Di sisi lain, Permaisuri, Ratu, atau Selir sendiri memakai motif burung phoenix. Naga dan phoenix dianggap sebagai pasangan hewan alami dalam budaya Tiongkok. Phoenix digunakan sebagai simbol eksklusif Permaisuri dan Selir Kaisar. Semakin tinggi peringkat wanita, maka semakin banyak burung phoenix yang disulam atau didekorasi pada gaun atau mahkotanya.


Pemilihan pakaian tradisional berwarna kuning serta putih juga memiliki makna tersendiri. Warna kuning mempresentasikan bumi sebagai elemen pusat dari alam semesta. Warna kuning juga terdapat pada kain sutra dan satin, sehingga biasa digunakan atau dimiliki oleh para keluarga kelas atas. Konon katanya, warna ini tidak boleh sembarangan dipakai, hanya para keluarga kerajaan atau petinggi, serta orang-orang yang dihormati yang boleh menggunakannya.


Sedangkan warna putih melambangkan elemen logam, di mana biasa biasa dipakai oleh orang-orang yang sudah menikah.

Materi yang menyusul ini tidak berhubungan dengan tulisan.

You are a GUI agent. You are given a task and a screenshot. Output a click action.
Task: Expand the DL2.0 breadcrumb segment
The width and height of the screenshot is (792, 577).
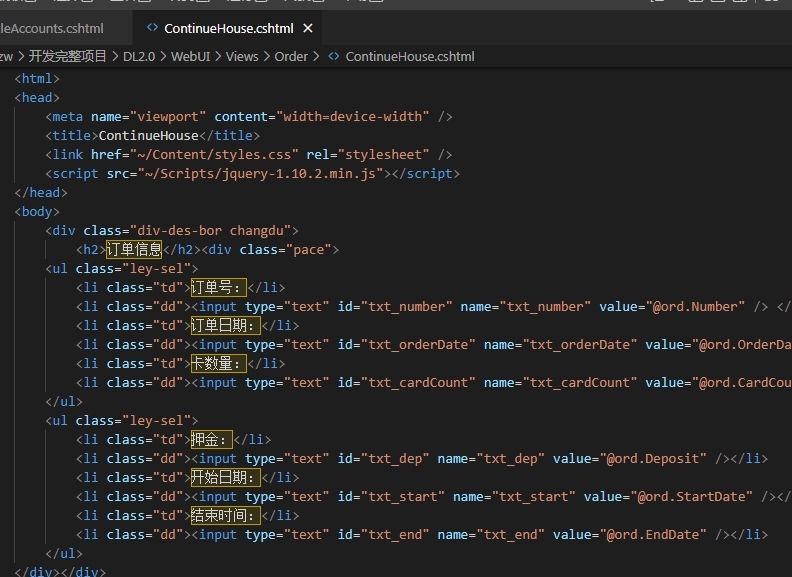point(139,57)
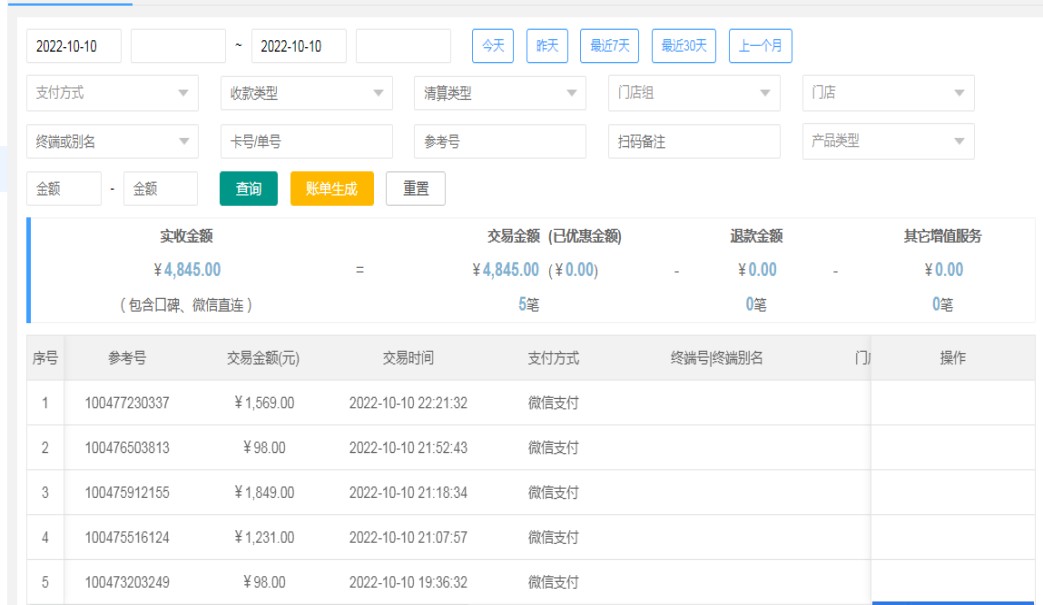
Task: Click the 今天 quick date button
Action: 492,46
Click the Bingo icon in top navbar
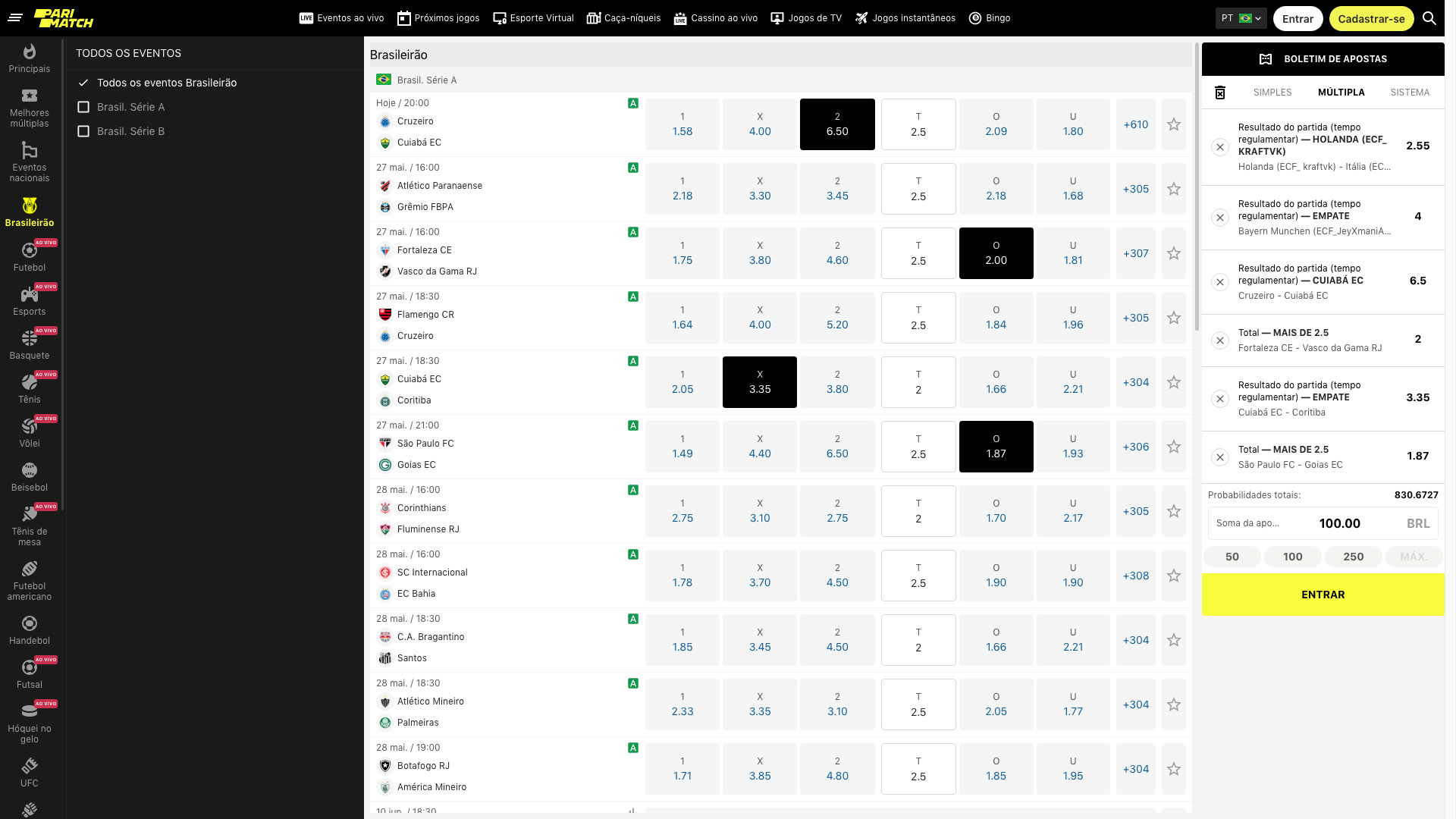Screen dimensions: 1456x819 975,18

Warna putih juga dipercaya sebagai warna yang melambangkan kesucian dan kemurnian jiwa. Selain itu warna putih juga melambangkan kerendahan hati. Warna ini juga mengandung makna bahwa siapa pun bisa memakai warna putih, tanpa memandang status kedudukan seseorang.


Sedangkan para Nona Muda yang ada di sana, tampil dengan semestinya. Mereka memakai pakaian tradisional yang menonjolkan identitas mereka sebagai Nona Muda, lengkap dengan hiasan kepala rambut berupa dwikkoji serta daenggi yang dibuat dari material beragam. Ada juga yang memakai Ji atau Chai, yaitu nama umum untuk jepit rambut di Tiongkok. Bentuk dan material Ji atau Chai juga beragam, dibedakan berdasarkan status sosial pemakainya. Mulai dari bahan batu giok, emas, perak, gading, perunggu, bambu, kayu ukir, kulit penyu, tulang, tanduk, dan sebagainya.


“Saya … memang sedang mengandung,” jawab Kayena kemudian.


Informasi mengejutkan tersebut tentu membuat nenek Kaisar Kwang Sun langsung terdiam. Begitu pula dengan para Nona Muda yang sejatinya datang ke tempat ini untuk mendapatkan mempererat hubungan dengan keluarga kekaisaran.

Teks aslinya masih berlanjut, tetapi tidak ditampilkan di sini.